Les bases du problème étant connues, acceptons donc résolument l’unique solution possible, dans les circonstances actuelles. Cette solution est, à notre avis, dans un droit fixe d’entrée perçu à certains jours à la porte des Musées nationaux[3].
L’idée n’est point nouvelle, et les Français qui voyagent à l’étranger savent qu’elle est mise un peu partout en pratique. Dans quelles conditions exactement ? C’est ce que nous nous proposons d’examiner en détail.
En France, les trop maigres ressources des Musées nationaux ont tout naturellement amené à diverses reprises les pouvoirs publics et l’initiative parlementaire à se demander si le salut n’était pas dans le droit d’entrée. Deux fuis, depuis six ans, en 1895 et en 1897, un débat s’est élevé devant la Commission du budget, puis devant la Chambre des députés, sans amener le résultat sur lequel comptaient l’Administration des Beaux-Arts et les amis de nos Musées nationaux.

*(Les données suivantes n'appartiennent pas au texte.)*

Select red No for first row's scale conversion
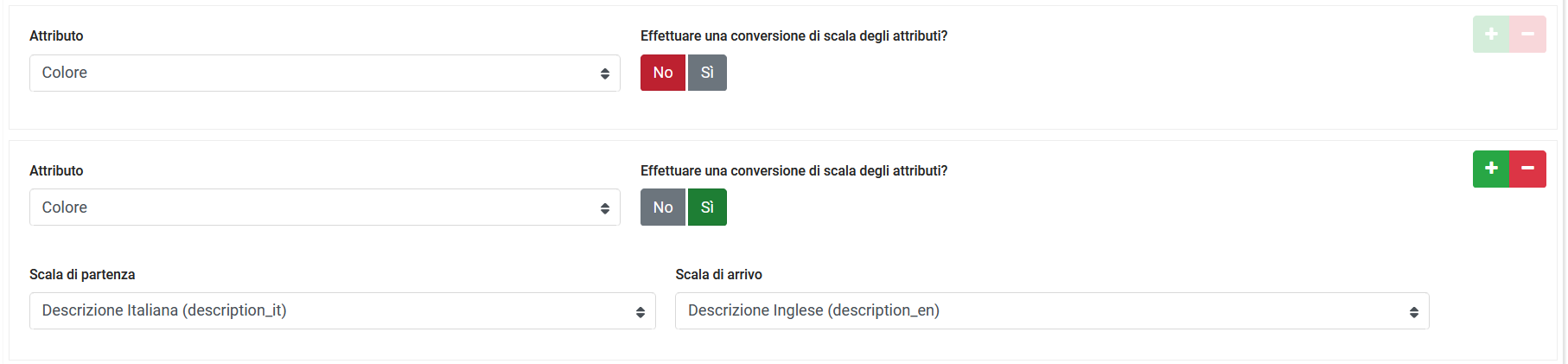Image resolution: width=1568 pixels, height=364 pixels. [x=662, y=73]
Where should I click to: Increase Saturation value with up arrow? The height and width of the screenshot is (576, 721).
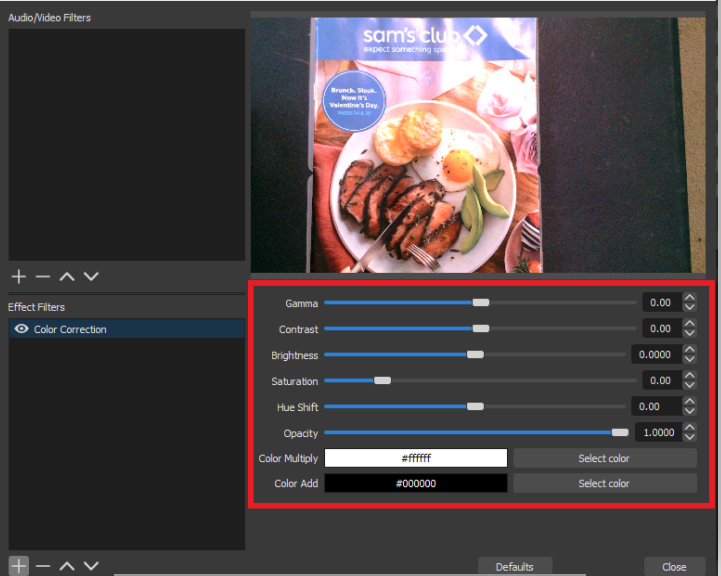point(689,375)
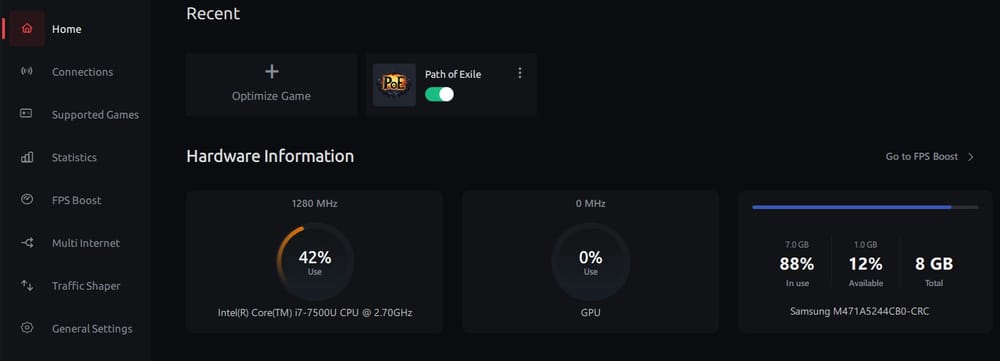Click the General Settings gear icon
The image size is (1000, 361).
(27, 328)
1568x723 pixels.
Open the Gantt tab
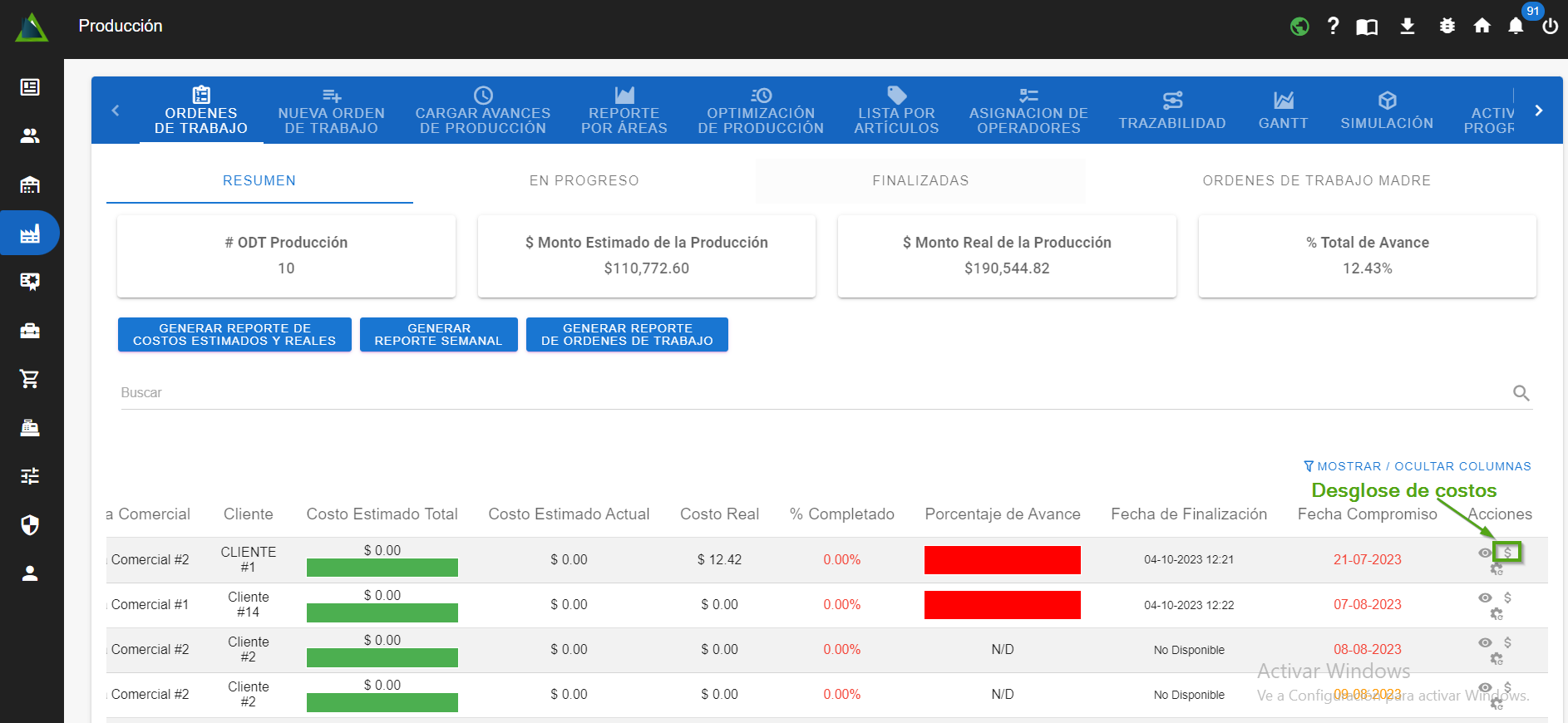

En 1895, chargé de rédiger le rapport sur la personnalité civile des musées, M. G. Trouillot, député, rappela que M. Denêcheau avait proposé à la Commission du budget un droit d’entrée fixe à établir dans les musées. Voici les termes mêmes du rapport :
« La Commission a été saisie, en outre, par un amendement de M. Denêcheau, de la question des droits d’entrée à établir dans les musées. M. Denêcheau demande que le règlement d’administration publique, prévu par l’article Hi, détermine, en même temps que les détails d’application de la loi, les jours pendant lesquels un droit d’entrée pourrait être exigé des visiteurs, tous les autres jours de la semaine demeurant absolument gratuits. Il a été soutenu par divers membres, devant la Commission, que des droits analogues étaient établis à peu près dans tous les musées de l’Europe ; que la perception d’un droit d’entrée, pendant un ou deux jours par semaine, serait, ainsi que le démontrent les statistiques étrangères, un précieux élément de ressources ; que le principe de la gratuité et les règles de large hospitalité qui sont l’honneur de la France ne seraient pas violés, parce que nos musées nationaux, fermés au public, dans l’état actuel des choses, un jour par semaine, s’ouvriraient ce jour-là même à un public spécial, trop peu nombreux pour y empocher les travaux intérieurs hebdomadaires, mais en situation de payer une taxe qui alimenterait, au profit de tous, les réserves qui leur font aujourd’hui défaut.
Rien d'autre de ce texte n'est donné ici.